Run the GitHub Copilot CLI from any directory on your machine, inside a sandboxed Docker container that automatically uses your existing gh authentication.


🚀 What is this?

This project solves a simple problem: you want to use the awesome GitHub Copilot CLI, but you also want a clean, portable, and secure environment for it.

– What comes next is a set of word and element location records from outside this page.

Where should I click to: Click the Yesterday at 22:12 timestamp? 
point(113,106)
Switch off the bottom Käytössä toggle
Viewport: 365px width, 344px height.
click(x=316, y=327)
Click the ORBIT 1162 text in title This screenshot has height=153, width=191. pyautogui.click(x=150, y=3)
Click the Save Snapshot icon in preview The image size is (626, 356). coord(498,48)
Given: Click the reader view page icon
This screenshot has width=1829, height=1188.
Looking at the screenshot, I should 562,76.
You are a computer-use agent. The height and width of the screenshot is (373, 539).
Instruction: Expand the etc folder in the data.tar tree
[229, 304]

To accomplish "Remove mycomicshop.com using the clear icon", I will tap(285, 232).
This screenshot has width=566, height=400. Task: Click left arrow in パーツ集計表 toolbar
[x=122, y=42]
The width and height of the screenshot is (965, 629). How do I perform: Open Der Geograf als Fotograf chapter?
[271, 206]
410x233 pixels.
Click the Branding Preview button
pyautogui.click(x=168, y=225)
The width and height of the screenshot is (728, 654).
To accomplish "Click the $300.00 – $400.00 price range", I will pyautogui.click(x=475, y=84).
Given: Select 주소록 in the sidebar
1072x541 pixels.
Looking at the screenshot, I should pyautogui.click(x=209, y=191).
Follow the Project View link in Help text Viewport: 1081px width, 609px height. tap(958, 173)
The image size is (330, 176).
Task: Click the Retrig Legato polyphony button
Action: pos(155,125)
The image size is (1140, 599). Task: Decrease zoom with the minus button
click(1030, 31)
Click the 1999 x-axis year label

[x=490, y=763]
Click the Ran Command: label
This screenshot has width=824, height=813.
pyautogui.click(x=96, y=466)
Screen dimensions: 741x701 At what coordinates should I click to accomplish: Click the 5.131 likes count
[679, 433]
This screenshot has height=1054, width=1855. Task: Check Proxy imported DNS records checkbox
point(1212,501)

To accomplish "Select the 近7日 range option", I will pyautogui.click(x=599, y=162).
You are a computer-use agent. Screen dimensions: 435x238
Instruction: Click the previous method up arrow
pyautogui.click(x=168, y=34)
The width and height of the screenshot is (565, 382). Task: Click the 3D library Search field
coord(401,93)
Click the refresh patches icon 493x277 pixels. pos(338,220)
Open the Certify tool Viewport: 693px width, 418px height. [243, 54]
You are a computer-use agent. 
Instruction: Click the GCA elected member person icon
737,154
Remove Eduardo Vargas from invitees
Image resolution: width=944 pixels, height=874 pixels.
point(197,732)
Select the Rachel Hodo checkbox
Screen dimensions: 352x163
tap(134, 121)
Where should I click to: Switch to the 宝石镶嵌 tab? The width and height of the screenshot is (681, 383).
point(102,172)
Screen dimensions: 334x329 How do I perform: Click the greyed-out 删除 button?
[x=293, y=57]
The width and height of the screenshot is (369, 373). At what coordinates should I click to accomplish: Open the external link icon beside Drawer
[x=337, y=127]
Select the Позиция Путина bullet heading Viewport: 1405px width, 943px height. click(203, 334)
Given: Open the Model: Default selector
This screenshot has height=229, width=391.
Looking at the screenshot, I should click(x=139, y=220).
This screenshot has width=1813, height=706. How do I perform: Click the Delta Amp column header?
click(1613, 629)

The copilot_here shell function is a lightweight wrapper around a Docker container. When you run it in a terminal, it:

  • Enhances security by isolating the tool in a container, granting it file system access only to the directory you're currently in. 🛡️
  • Keeps your machine clean by avoiding a global Node.js installation.
  • Authenticates automatically by using your host machine's existing gh CLI credentials.
  • Validates token permissions by checking for required scopes and warning you about overly permissive tokens.
  • Persists its configuration, so it remembers which folders you've trusted across sessions.
  • Stays up-to-date by automatically pulling the latest image version on every run.

✅ Prerequisites

Before you start, make sure you have the following installed and configured on your machine:

  • Docker Desktop (or Docker Engine on Linux).
  • The GitHub CLI (gh).
  • You must be logged in to the GitHub CLI. You can check by running gh auth status. Your token must have the copilot scope. If it doesn't, run gh auth refresh -h github.com -s copilot to add it.

🛠️ Setup Instructions

This guide provides two options for your shell function. Option 1 is recommended as the safe default, while Option 2 offers convenience at the cost of security. You can add both to your profile with different names.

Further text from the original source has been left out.